Scott (played by Shaw Cameron) comes in with a strong presence of a blokey tradie, rough around the edges and speaks abrasively to Bhing trying to establish his hierarchy and power. He reveals the most skin but has the highest emotional walls that prevent the audience from getting too close. It is only under the guidance of the skilful and healing hands of Bhing that he softens and releases his stresses.
The multitalented musician/actor (Alec Steedman) accompanies the two with his assortment of instruments and lends his voice as previous loyal clients of Bhing. They provide a playful and soothing element as the third storyteller.
The familiar jokes and banter get the audience laughing, easing us to a false sense of belief that this won’t end in violence. Clever use of dialogue and casual racism in passing help break up the tension and serious tones that come with each interaction between Bhing and Scott.
The beautiful movement choreographed (by Lauren Nalty) is reminiscent of Tai Chi and contemporary dance. The intense use of body language emphasised Scott’s physical pain and mental struggle with his personal demons. The meticulous details from the authentic ethnic accents to strategic use of props (Soham Apte) and realistic dressing style (Jessi Seymour) drives the narrative home.

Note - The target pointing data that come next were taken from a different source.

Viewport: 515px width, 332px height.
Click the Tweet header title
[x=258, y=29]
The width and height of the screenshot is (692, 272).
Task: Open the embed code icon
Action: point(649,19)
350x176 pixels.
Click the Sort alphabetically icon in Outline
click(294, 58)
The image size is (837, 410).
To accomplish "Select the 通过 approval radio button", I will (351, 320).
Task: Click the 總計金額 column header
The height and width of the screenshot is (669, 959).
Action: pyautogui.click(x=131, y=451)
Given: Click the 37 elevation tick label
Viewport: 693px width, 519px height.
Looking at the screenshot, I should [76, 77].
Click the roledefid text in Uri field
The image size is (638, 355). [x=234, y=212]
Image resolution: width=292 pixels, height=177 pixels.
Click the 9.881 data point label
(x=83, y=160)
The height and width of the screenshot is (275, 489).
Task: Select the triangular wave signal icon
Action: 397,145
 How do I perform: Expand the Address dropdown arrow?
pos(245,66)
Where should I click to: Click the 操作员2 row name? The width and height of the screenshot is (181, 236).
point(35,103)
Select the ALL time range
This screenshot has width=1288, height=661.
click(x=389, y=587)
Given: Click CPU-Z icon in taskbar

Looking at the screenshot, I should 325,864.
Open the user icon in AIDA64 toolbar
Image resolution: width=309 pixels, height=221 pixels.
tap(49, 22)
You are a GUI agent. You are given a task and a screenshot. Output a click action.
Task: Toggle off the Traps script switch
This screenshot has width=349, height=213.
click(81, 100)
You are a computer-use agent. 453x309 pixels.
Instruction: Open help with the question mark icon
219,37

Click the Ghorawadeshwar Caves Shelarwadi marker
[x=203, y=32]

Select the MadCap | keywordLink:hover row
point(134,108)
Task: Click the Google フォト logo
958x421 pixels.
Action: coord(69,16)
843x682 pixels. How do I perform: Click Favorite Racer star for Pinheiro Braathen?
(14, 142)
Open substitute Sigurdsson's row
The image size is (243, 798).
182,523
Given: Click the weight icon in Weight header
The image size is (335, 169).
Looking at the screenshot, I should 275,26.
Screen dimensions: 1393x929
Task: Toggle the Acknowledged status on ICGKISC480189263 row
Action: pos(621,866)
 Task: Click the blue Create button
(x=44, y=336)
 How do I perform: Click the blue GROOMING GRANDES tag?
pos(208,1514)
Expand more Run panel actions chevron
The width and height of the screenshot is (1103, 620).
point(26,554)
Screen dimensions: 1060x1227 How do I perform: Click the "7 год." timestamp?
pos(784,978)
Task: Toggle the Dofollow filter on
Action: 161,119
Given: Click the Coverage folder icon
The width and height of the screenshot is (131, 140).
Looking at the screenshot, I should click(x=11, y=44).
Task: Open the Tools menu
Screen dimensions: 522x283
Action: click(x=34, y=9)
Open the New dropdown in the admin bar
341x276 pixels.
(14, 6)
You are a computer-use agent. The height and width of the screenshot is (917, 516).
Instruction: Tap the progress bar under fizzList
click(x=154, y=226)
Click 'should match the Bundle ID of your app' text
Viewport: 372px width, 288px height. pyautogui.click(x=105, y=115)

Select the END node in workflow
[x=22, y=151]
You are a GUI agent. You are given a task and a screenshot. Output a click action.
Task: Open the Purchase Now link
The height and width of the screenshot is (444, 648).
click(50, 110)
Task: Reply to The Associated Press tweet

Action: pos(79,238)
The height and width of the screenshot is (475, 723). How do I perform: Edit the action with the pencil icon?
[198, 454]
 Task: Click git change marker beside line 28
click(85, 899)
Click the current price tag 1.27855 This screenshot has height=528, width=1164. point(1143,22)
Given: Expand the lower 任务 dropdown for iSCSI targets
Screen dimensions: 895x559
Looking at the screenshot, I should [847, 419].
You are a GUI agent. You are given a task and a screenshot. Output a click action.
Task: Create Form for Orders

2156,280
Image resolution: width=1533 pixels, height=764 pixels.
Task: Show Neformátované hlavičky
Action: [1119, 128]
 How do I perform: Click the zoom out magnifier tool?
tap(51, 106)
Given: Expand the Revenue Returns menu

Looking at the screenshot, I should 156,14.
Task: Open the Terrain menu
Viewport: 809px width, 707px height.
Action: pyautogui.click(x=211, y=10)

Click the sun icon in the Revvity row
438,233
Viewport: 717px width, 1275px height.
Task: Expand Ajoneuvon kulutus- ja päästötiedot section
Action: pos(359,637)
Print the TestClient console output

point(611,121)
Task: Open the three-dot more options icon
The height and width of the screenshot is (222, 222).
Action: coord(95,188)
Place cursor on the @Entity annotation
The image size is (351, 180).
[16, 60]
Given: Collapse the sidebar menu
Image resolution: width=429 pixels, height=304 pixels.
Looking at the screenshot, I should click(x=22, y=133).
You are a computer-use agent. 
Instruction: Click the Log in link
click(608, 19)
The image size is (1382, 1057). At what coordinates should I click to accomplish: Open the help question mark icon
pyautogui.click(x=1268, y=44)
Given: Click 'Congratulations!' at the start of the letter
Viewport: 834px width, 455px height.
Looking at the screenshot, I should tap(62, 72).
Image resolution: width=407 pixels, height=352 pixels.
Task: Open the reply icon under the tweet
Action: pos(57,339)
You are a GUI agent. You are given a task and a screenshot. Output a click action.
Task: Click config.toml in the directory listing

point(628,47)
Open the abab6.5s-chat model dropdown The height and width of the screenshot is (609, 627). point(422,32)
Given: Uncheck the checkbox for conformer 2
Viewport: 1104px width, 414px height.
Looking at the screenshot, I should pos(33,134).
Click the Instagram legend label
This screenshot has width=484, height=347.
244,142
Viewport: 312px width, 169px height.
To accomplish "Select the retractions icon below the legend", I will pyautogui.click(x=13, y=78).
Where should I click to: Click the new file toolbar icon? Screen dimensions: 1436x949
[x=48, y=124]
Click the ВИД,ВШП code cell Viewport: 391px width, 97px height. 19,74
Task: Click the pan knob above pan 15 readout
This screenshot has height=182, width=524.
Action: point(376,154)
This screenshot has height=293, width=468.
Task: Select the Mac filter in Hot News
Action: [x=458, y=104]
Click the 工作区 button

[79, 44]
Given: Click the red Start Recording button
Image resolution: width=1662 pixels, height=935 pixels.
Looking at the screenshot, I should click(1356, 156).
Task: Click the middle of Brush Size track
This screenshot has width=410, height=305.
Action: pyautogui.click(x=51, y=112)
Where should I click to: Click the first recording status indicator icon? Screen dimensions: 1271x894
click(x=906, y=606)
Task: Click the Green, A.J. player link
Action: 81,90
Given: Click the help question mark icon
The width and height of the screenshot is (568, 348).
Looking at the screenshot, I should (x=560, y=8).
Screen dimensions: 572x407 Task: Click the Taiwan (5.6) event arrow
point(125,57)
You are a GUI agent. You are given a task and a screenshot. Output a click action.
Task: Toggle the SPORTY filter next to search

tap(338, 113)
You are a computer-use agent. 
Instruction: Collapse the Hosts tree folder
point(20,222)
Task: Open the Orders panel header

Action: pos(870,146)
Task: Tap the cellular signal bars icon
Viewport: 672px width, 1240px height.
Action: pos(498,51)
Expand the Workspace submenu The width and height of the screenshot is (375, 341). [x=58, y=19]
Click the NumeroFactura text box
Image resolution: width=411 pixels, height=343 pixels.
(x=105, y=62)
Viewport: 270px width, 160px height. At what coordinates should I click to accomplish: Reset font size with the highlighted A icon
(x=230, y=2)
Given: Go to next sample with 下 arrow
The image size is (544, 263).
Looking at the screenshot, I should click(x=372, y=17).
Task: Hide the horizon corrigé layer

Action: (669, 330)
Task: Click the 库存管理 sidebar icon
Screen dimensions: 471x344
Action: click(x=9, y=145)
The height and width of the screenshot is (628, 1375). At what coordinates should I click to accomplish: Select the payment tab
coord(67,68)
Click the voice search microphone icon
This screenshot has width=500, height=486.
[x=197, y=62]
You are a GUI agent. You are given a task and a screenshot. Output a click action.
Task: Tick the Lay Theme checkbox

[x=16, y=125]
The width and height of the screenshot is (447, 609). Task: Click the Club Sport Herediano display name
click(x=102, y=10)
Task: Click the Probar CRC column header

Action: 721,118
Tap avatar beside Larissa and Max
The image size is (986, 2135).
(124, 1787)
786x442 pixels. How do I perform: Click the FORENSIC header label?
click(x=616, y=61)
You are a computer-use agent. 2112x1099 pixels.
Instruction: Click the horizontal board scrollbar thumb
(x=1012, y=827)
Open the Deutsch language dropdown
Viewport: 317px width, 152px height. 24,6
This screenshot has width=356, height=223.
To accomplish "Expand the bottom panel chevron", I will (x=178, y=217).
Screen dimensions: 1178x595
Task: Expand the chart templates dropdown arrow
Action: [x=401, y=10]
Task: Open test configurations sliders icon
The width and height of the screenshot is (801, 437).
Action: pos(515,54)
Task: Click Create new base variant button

Lighting is striking (by Saint Clair) and pacing is well done under careful direction (Kenneth Moraleda). Its delivery was meant for intentional shock value, and this had a profound impact. Especially to someone like myself who has experienced firsthand racism name calling and discrimination.
The entangling relationship between Scott and Bhing blooms unexpectedly like Native Morning Glory, toxic and envelopes you its vines. The tenderness in each intimate moment and fight scene (Tim Dashwood) made me feel deep empathy towards Bhing and Scott respectively. The trust each actor had for one another and courage to bare themselves in a vulnerable way through their characters made everything true and believable.
To experience their desire of belonging from all walks of life, is to reflect on ourselves and understand the need for connection with those around us.
One Hour No Oil demonstrates that it is necessary to see from multiple perspectives. Particularly as we consider which places we occupy within our community.
A must see for all Australian adults. This is diverse storytelling at its best.
On Hour No Oil plays at Kings Cross Theatre, Sydney, 29th of October until 5th of November 2022.